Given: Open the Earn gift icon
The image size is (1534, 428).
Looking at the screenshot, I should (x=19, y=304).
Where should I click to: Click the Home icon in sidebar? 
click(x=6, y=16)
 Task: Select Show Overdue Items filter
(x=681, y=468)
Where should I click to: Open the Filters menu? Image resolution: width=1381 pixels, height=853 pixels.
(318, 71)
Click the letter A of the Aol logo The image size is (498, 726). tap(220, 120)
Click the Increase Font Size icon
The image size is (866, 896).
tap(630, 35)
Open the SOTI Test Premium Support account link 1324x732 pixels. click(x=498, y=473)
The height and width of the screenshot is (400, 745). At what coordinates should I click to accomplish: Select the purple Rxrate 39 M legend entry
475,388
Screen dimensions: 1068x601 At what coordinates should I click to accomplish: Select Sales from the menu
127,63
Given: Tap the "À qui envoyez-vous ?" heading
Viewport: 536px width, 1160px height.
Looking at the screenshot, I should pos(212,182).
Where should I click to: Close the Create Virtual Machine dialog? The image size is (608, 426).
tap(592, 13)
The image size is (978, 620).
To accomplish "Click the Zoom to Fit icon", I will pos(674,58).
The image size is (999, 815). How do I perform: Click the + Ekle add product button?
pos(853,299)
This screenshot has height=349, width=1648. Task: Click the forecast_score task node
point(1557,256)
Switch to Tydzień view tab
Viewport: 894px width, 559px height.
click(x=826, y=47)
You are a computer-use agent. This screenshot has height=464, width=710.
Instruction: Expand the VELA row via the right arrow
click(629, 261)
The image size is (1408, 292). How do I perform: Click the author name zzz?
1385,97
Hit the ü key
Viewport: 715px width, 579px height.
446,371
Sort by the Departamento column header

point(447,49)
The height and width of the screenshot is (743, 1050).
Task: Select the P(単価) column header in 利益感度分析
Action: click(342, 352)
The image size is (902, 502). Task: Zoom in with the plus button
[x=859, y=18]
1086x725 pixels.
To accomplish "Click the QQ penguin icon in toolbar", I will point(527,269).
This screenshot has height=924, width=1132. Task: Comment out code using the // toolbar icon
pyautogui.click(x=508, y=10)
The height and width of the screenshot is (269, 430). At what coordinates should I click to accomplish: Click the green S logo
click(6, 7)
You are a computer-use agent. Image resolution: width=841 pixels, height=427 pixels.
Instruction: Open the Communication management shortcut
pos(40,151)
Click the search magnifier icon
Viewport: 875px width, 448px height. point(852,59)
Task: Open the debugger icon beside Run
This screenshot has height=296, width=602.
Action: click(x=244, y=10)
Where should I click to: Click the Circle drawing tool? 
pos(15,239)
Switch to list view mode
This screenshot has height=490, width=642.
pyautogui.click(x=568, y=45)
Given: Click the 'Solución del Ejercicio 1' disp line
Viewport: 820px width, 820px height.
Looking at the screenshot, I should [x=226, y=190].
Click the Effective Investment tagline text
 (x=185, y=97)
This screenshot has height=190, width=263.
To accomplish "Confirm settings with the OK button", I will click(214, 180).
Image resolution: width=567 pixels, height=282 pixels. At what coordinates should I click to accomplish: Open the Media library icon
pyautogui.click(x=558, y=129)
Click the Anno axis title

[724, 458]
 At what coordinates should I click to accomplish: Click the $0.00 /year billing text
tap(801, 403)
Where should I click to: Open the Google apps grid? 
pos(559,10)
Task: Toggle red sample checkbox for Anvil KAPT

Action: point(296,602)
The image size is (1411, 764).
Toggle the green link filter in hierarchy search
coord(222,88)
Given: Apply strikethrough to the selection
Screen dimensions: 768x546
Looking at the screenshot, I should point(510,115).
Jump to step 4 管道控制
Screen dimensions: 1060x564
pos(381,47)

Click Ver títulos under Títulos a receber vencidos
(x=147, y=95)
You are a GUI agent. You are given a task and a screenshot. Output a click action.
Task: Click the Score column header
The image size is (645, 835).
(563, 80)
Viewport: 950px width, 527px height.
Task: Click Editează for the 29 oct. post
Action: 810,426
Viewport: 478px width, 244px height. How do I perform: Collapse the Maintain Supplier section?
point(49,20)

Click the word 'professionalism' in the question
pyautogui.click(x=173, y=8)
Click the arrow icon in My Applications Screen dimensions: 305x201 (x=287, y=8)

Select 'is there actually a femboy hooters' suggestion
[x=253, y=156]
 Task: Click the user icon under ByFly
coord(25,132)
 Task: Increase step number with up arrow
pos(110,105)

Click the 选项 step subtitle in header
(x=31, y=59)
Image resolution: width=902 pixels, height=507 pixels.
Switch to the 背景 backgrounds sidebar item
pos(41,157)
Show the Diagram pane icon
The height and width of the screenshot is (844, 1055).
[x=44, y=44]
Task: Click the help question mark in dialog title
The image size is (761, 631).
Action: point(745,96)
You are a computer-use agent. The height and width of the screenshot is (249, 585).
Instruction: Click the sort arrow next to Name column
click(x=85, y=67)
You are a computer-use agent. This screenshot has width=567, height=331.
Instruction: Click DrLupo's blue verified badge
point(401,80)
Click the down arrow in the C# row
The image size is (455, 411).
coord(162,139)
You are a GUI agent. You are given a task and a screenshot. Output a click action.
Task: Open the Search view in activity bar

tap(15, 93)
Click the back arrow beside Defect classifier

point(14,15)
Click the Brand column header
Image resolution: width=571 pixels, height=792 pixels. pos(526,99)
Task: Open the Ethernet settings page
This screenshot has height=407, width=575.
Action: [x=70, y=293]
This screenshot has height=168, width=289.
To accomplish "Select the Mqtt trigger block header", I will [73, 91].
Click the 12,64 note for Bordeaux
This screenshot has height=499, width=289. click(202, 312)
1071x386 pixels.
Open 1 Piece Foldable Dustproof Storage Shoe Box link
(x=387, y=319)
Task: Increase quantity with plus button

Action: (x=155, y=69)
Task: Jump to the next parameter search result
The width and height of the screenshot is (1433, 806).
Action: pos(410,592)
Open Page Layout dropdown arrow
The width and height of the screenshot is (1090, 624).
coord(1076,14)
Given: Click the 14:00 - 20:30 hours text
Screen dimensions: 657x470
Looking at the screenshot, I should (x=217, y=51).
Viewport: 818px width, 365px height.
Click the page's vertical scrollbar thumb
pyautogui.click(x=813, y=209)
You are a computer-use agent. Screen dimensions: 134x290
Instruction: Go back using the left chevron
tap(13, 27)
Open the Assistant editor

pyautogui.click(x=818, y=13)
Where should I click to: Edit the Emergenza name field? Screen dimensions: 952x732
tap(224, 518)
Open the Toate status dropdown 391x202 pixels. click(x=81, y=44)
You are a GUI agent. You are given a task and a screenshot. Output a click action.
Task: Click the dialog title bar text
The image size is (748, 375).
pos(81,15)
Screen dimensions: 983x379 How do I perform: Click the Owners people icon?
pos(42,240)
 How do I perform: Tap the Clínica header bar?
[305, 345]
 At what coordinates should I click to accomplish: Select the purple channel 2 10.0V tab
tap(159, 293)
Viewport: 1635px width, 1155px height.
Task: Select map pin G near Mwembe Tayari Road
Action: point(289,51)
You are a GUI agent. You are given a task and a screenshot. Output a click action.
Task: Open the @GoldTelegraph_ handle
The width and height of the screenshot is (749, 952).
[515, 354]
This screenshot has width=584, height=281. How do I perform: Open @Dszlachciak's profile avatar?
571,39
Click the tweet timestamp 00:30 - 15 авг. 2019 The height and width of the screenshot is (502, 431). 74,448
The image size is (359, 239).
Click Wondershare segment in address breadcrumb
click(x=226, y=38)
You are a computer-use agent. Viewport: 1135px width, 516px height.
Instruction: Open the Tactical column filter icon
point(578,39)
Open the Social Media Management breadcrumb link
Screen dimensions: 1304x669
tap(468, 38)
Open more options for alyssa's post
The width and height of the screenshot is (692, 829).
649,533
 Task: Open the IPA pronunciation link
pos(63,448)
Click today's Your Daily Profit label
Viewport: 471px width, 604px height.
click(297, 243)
****
## [TRY IT]
Of all the entries above, output exactly the lines between the one holding "The image size is (645, 835)." and the one holding "You are a computer-use agent. The", inclusive.

## [SOLUTION TO THIS PROBLEM]
The image size is (645, 835).
(563, 80)
Viewport: 950px width, 527px height.
Task: Click Editează for the 29 oct. post
Action: 810,426
Viewport: 478px width, 244px height. How do I perform: Collapse the Maintain Supplier section?
point(49,20)

Click the word 'professionalism' in the question
pyautogui.click(x=173, y=8)
Click the arrow icon in My Applications Screen dimensions: 305x201 (x=287, y=8)

Select 'is there actually a femboy hooters' suggestion
[x=253, y=156]
 Task: Click the user icon under ByFly
coord(25,132)
 Task: Increase step number with up arrow
pos(110,105)

Click the 选项 step subtitle in header
(x=31, y=59)
Image resolution: width=902 pixels, height=507 pixels.
Switch to the 背景 backgrounds sidebar item
pos(41,157)
Show the Diagram pane icon
The height and width of the screenshot is (844, 1055).
[x=44, y=44]
Task: Click the help question mark in dialog title
The image size is (761, 631).
Action: point(745,96)
You are a computer-use agent. The height and width of the screenshot is (249, 585).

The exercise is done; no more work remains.